__What to do__
Output all of the data verbatim.

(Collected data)
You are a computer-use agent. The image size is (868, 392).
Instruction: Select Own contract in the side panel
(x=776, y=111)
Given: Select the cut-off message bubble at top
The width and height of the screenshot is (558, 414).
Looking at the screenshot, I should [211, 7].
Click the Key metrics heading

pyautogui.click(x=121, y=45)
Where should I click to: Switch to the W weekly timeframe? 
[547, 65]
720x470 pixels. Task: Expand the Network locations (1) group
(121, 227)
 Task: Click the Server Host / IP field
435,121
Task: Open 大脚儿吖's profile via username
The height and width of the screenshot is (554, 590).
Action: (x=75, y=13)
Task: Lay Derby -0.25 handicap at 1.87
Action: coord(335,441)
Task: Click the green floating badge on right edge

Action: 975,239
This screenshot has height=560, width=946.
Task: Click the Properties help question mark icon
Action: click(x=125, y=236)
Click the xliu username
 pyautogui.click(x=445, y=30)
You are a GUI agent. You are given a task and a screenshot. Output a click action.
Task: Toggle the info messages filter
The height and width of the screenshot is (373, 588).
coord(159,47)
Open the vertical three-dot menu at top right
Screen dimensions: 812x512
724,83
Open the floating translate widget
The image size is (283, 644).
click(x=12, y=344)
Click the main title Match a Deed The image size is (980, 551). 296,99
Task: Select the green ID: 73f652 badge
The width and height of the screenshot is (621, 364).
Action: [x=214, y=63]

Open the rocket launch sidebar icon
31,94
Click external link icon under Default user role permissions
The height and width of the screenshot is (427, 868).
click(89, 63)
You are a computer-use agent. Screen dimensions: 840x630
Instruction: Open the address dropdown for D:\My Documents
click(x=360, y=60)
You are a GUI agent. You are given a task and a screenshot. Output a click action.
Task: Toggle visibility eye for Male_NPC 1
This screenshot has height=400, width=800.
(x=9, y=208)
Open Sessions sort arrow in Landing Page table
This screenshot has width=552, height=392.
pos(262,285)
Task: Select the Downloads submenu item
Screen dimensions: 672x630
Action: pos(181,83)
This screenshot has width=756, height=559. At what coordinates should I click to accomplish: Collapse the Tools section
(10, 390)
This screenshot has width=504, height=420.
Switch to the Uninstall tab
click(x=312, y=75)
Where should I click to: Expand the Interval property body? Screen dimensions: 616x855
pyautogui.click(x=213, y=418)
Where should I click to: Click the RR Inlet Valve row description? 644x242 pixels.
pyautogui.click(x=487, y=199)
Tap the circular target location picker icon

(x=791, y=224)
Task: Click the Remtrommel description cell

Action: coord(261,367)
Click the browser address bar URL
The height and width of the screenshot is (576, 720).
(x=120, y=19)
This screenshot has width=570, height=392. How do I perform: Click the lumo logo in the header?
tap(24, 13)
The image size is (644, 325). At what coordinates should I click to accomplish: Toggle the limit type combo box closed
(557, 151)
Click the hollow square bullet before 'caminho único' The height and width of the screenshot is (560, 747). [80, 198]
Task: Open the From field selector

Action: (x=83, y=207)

__Solution to the exercise__
You are a computer-use agent. The image size is (868, 392).
Instruction: Select Own contract in the side panel
(x=776, y=111)
Given: Select the cut-off message bubble at top
The width and height of the screenshot is (558, 414).
Looking at the screenshot, I should [211, 7].
Click the Key metrics heading

pyautogui.click(x=121, y=45)
Where should I click to: Switch to the W weekly timeframe? 
[547, 65]
720x470 pixels. Task: Expand the Network locations (1) group
(121, 227)
 Task: Click the Server Host / IP field
435,121
Task: Open 大脚儿吖's profile via username
The height and width of the screenshot is (554, 590).
Action: (x=75, y=13)
Task: Lay Derby -0.25 handicap at 1.87
Action: coord(335,441)
Task: Click the green floating badge on right edge

Action: 975,239
This screenshot has height=560, width=946.
Task: Click the Properties help question mark icon
Action: click(x=125, y=236)
Click the xliu username
 pyautogui.click(x=445, y=30)
You are a GUI agent. You are given a task and a screenshot. Output a click action.
Task: Toggle the info messages filter
The height and width of the screenshot is (373, 588).
coord(159,47)
Open the vertical three-dot menu at top right
Screen dimensions: 812x512
724,83
Open the floating translate widget
The image size is (283, 644).
click(x=12, y=344)
Click the main title Match a Deed The image size is (980, 551). 296,99
Task: Select the green ID: 73f652 badge
The width and height of the screenshot is (621, 364).
Action: [x=214, y=63]

Open the rocket launch sidebar icon
31,94
Click external link icon under Default user role permissions
The height and width of the screenshot is (427, 868).
click(89, 63)
You are a computer-use agent. Screen dimensions: 840x630
Instruction: Open the address dropdown for D:\My Documents
click(x=360, y=60)
You are a GUI agent. You are given a task and a screenshot. Output a click action.
Task: Toggle visibility eye for Male_NPC 1
This screenshot has height=400, width=800.
(x=9, y=208)
Open Sessions sort arrow in Landing Page table
This screenshot has width=552, height=392.
pos(262,285)
Task: Select the Downloads submenu item
Screen dimensions: 672x630
Action: pos(181,83)
This screenshot has width=756, height=559. At what coordinates should I click to accomplish: Collapse the Tools section
(10, 390)
This screenshot has width=504, height=420.
Switch to the Uninstall tab
click(x=312, y=75)
Where should I click to: Expand the Interval property body? Screen dimensions: 616x855
pyautogui.click(x=213, y=418)
Where should I click to: Click the RR Inlet Valve row description? 644x242 pixels.
pyautogui.click(x=487, y=199)
Tap the circular target location picker icon

(x=791, y=224)
Task: Click the Remtrommel description cell

Action: coord(261,367)
Click the browser address bar URL
The height and width of the screenshot is (576, 720).
(x=120, y=19)
This screenshot has width=570, height=392. How do I perform: Click the lumo logo in the header?
tap(24, 13)
The image size is (644, 325). At what coordinates should I click to accomplish: Toggle the limit type combo box closed
(557, 151)
Click the hollow square bullet before 'caminho único' The height and width of the screenshot is (560, 747). [80, 198]
Task: Open the From field selector

Action: (x=83, y=207)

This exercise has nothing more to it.